Why Corporations Are Real People

To the Editor:
As a small business owner, I find the left’s cries of “corporations are NOT people” very disturbing.

It’s real people, like me and my business partners, who took the risks to start a company. We’re real people who lay awake at night worrying about making payroll in the early days, and real people who were required to have a lien on our family homes in order to establish a line of credit for our business.

We employ very real people with families and homes, and we worry about every single one of them when times are tough, as they are now. The left likes to demonize businesses and business owners, but the overwhelming majority of business owners are regular people, like me and my business partners, who believed in the American dream and took the risks to realize it.

We provide good-paying jobs for regular people who raise families, who struggle to pay for college, and who pay taxes. Yet it seems we are not entitled to any rewards from the risks that we have taken, for the sleepless nights we have endured, and for the very real concern that we have for our employees and their families.

When those on the left rail against business and clamor to raise taxes on small businesses, they show a fundamental lack of understanding of how our economy works. To quote one of my business partners, “businesses don’t pay taxes.”

When government raises taxes on businesses they don’t just absorb those tax increases. They either hire fewer people, cut pay and benefits, or pass those costs along to consumers in the form of higher prices for goods and services.
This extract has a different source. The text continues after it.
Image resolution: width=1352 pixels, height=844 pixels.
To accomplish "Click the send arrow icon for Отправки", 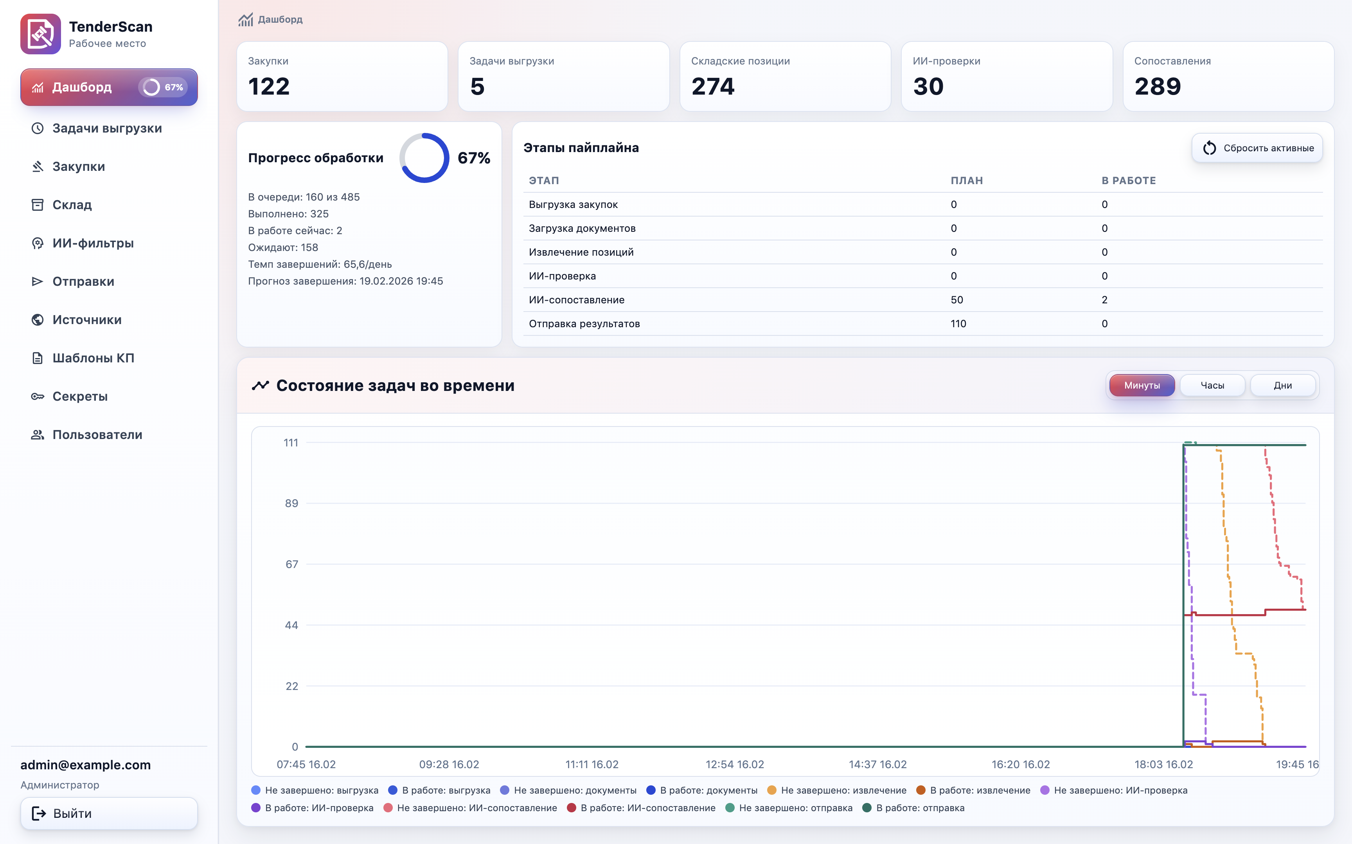I will 37,281.
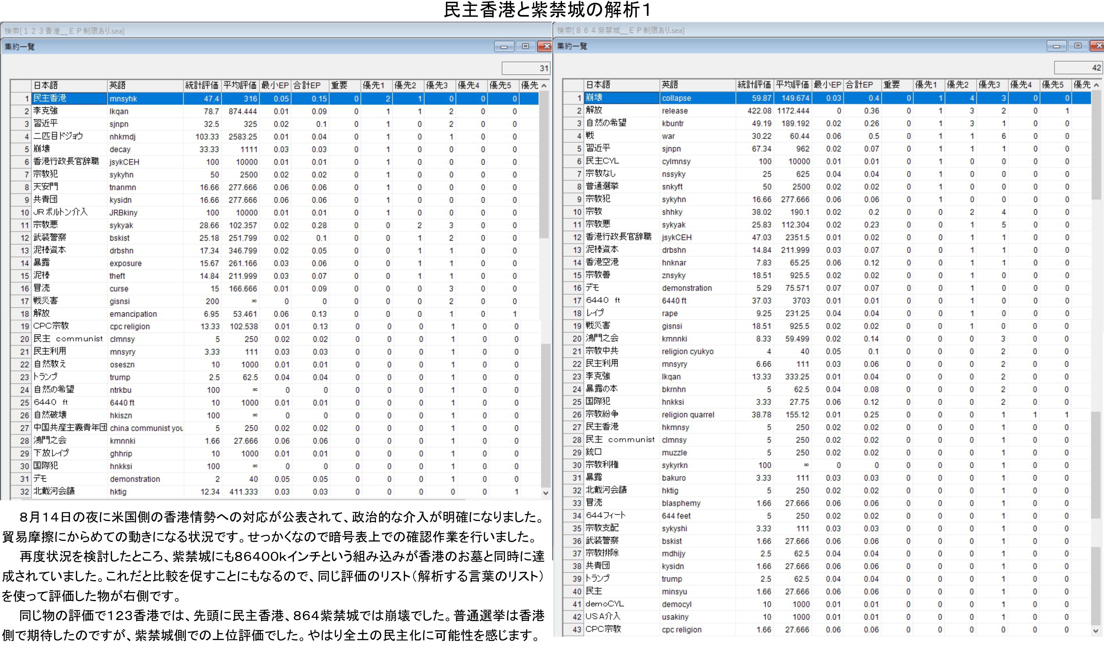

The left goes on about how much they care about the poor and the middle classes, but who do they think gets hurt the most when the prices of things go up? It doesn’t hurt the wealthy, it hurts the very people they claim to care so much about.

In the case of my business, most of our work consists of federal contracts that are negotiated years in advance, so raising prices isn’t an option in most instances. That means we’re forced to hire people at lower salaries, give lower salary increases (or none at all), and pass more of the cost of benefits on to our employees.

Again, these are very real people who get hurt, and the impact of these things is also felt in the broader economy.

All of the gimmicks, such as a payroll tax holiday or a tax credit for hiring veterans, do nothing to boost the economy, and the constant battle over extending the Bush tax cuts don’t help either.

The key word for business owners is “certainty”. Business owners need certainty about taxes and they need less onerous and costly regulation before they invest in growth and hire more people.

We’re not going to hire a person because of a few thousand dollars in tax credits, or because we’re temporarily saving a few thousand dollars on payroll taxes. We can’t operate effectively in a constantly shifting landscape of taxes and regulation, because the decisions made have profound consequences for our business and for our employees.

We want to know when we hire someone that we’re going to be able to keep that employee long term. Because, unlike the image portrayed in the media, we’re not villains making money off the backs of others. We truly care about the well-being of our employees and their families.

The other thing the left demonstrates through their class warfare rhetoric is a fundamental lack of understanding of what the American dream is truly all about. As Paul Ryan said recently, “we promise equal opportunity, not equal results.”

That’s always what America has been about. Government should be focused on providing equal opportunity for everyone, rather than on the distorted notion of “fairness” that prevails today.

Fairness doesn’t mean we all should be financially well off, regardless of the effort we exert. Fairness isn’t achieved by taking from some and giving to others.

Is it fair for a corrupt and wasteful government to take nearly half of what a person makes and then give large portions of those funds to others who have chosen not to take full advantage of the opportunities given to them by a free society?

Rarely should people be victims of the circumstances of their birth in America. There are too many stories, including my own, of people who have started life in very poor and humble circumstances, but have risen to be tremendously successful.

It’s by the power of God and through our own talents, abilities, and drive that we succeed in life. Relying on the government to provide for us, off of the hard work of others, is immoral and a guarantee of a life that does not live up to our God given potential, or to the potential envisioned by our founding fathers.